A już nie wiem, co robią media publiczne, które dostają ciężkie pieniądze na realizację "misji".


@fiziaa: w każdym razie, jak będziesz miała kolejną okazję na wypowiedź w tym temacie, to dobrze by było, abyś mocno podkreślała, aby zgłaszać się na oddziały zakaźne, a nie zwykłe SORy, no i nie jechać tam komunikacją miejską... Choć zarażenie taksówkarza też jest takie sobie...
@fiziaa: ok to ja zapytam co coś z innej beczki. Z jaką prędkością może mutować wirus i jakie czynniki mają pozytywne i negatywne skutki dla jego inkubacji np. zmiana kontynentu / żywiciela itp.
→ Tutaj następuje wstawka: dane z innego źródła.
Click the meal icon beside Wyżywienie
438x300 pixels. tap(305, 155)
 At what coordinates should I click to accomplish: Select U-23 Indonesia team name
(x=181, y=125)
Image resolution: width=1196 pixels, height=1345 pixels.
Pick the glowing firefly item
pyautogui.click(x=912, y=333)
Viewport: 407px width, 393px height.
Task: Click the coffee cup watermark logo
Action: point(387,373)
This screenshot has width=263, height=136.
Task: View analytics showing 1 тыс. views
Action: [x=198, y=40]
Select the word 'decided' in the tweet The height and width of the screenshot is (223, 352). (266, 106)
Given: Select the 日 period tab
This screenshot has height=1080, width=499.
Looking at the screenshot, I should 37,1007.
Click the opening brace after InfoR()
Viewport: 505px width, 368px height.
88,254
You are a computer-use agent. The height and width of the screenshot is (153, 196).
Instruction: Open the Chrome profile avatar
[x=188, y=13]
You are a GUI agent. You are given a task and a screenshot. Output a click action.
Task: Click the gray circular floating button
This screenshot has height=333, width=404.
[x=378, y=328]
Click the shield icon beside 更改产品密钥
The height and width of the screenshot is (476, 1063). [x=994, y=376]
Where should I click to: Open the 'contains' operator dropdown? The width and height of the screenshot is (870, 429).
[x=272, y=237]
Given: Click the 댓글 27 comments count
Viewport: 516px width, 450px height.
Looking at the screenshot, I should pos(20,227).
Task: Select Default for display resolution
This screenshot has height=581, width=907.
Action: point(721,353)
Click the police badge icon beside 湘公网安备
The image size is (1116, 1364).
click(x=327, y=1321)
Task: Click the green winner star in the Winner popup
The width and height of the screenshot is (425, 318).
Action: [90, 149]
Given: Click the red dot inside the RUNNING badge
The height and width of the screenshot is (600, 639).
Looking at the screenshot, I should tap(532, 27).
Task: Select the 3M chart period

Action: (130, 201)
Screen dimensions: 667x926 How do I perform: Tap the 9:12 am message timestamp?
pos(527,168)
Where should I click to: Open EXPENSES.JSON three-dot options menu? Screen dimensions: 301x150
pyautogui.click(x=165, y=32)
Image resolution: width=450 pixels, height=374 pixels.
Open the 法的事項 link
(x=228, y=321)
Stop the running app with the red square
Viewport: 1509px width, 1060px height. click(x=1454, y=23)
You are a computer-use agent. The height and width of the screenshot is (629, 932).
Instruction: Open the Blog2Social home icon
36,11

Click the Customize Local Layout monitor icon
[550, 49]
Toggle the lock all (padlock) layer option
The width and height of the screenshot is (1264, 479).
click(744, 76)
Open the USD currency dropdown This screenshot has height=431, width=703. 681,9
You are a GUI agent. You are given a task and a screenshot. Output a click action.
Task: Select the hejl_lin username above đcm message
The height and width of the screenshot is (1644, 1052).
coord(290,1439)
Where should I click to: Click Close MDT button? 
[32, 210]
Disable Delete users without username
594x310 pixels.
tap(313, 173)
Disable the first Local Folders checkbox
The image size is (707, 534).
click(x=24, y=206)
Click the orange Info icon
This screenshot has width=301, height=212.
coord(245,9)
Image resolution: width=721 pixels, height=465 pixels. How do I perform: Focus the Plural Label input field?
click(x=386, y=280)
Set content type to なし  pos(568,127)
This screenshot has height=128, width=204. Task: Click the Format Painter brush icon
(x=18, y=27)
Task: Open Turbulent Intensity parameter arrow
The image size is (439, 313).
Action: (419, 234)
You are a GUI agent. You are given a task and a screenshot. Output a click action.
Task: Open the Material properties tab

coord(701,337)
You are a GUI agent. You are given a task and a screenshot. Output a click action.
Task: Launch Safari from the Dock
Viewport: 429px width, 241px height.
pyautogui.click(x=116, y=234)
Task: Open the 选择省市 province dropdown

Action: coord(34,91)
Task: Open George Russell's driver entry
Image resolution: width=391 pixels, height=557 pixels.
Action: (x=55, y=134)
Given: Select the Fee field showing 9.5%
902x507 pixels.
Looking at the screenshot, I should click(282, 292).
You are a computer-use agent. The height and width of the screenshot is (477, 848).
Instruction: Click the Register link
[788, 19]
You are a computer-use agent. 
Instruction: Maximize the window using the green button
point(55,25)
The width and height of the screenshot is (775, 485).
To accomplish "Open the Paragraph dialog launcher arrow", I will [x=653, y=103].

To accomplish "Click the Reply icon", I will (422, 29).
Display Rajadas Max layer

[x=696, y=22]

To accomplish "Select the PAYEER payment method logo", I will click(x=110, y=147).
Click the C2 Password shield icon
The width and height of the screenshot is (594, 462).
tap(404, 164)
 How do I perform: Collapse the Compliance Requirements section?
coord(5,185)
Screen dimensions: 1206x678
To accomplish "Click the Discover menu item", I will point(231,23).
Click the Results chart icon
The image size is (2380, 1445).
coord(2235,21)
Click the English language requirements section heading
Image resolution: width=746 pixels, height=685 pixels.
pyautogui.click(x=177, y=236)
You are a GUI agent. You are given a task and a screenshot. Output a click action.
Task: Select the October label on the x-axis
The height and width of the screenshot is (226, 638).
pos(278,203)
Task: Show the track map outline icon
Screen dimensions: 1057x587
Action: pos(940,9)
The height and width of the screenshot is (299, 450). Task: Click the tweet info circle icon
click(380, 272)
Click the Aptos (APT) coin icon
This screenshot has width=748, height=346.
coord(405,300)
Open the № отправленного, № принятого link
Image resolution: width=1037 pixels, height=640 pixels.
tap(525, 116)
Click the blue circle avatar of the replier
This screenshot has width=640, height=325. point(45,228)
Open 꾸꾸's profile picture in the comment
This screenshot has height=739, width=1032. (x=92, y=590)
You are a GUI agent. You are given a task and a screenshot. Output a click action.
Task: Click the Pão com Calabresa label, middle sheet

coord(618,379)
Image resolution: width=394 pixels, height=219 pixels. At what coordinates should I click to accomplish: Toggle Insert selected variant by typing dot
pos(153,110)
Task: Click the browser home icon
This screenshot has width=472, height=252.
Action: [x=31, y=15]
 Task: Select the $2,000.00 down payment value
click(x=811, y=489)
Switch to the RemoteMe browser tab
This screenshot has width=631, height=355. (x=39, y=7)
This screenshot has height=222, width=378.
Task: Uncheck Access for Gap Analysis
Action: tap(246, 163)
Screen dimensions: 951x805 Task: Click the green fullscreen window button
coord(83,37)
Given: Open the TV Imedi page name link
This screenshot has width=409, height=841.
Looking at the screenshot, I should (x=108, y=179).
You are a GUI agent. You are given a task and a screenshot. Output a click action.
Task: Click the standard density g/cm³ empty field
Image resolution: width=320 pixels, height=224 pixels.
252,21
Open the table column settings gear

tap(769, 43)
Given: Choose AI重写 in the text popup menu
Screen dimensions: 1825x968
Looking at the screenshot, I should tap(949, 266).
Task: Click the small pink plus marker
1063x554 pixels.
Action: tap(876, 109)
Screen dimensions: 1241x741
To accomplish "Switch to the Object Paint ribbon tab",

Chodzi mi o to, że mógłby zostać pokonany w zarodku a tak ciągle migruje gdzieś dalej zdobywając coraz więcej nowych informacji a lek, który będzie w postaci szczepionki mógłby wówczas okazać się nieskuteczny już za te 3 miesiące.
a kim ty #!$%@? jestes ze mam się kierować twoją opinią? XD


@baobabtoudi: Doktor nauk medycznych, onkolog z 20+ kilku letnim doświadczeniem czyli trochę lepiej niż typowy wykopowicz troll-panikarz, który jest specjalistą od wszystkiego.

co z paczkami z aliexpress?


@sugite: Nic, ten wirus poza żywicielem w bardzo sprzyjających warunkach nie przetrwa dłużej niż 48 godzin, a co dopiero podróży do Polski, gdzie przeciętne przesyłki idą od kilkunastu do kilkudziesięciu dni.